* [What to work on] Your copy starts at the line containing "Given: Select the Type tool" and ends at the last line below. Copy exactly, without pictures.

* [Provided data]

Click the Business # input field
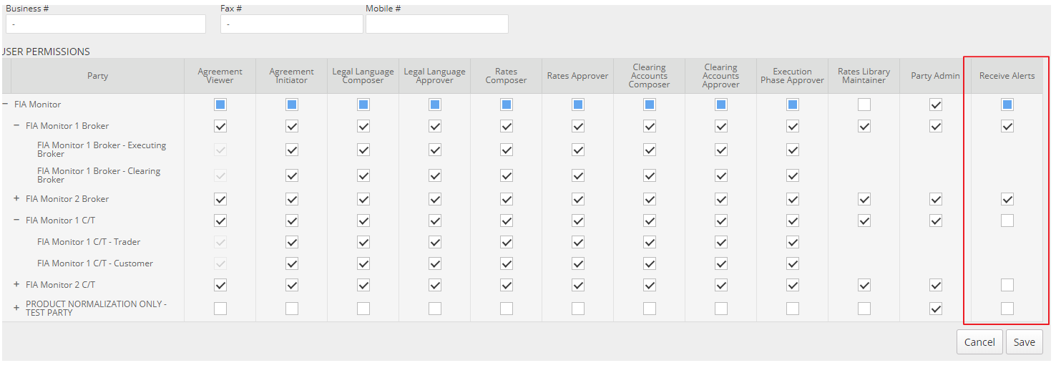 [x=106, y=24]
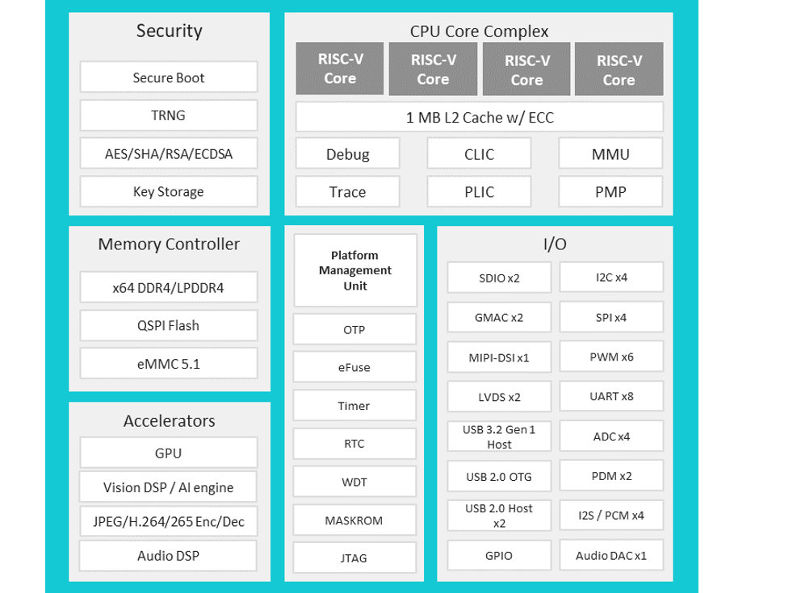Collapse the Memory Controller section
This screenshot has width=801, height=593.
click(x=168, y=244)
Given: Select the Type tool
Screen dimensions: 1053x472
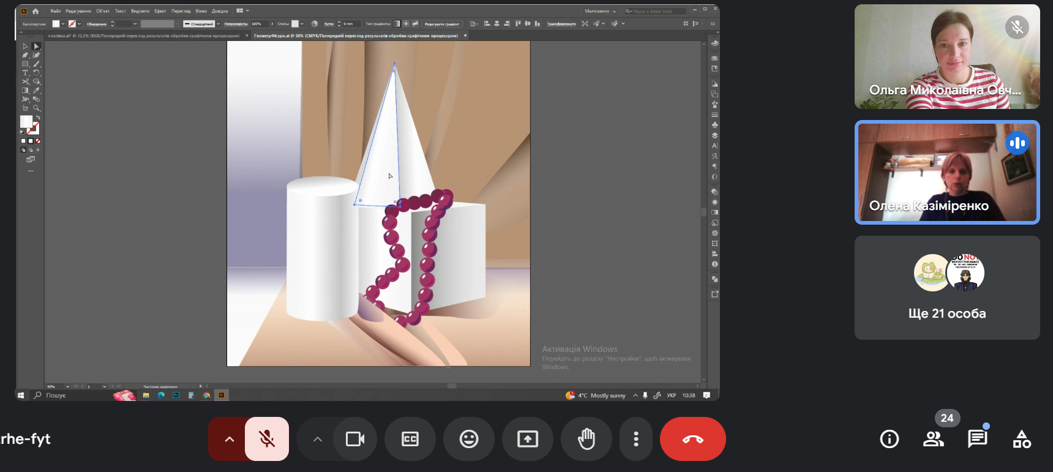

* [Solution to this problem]
Given: Select the Type tool
Screen dimensions: 1053x472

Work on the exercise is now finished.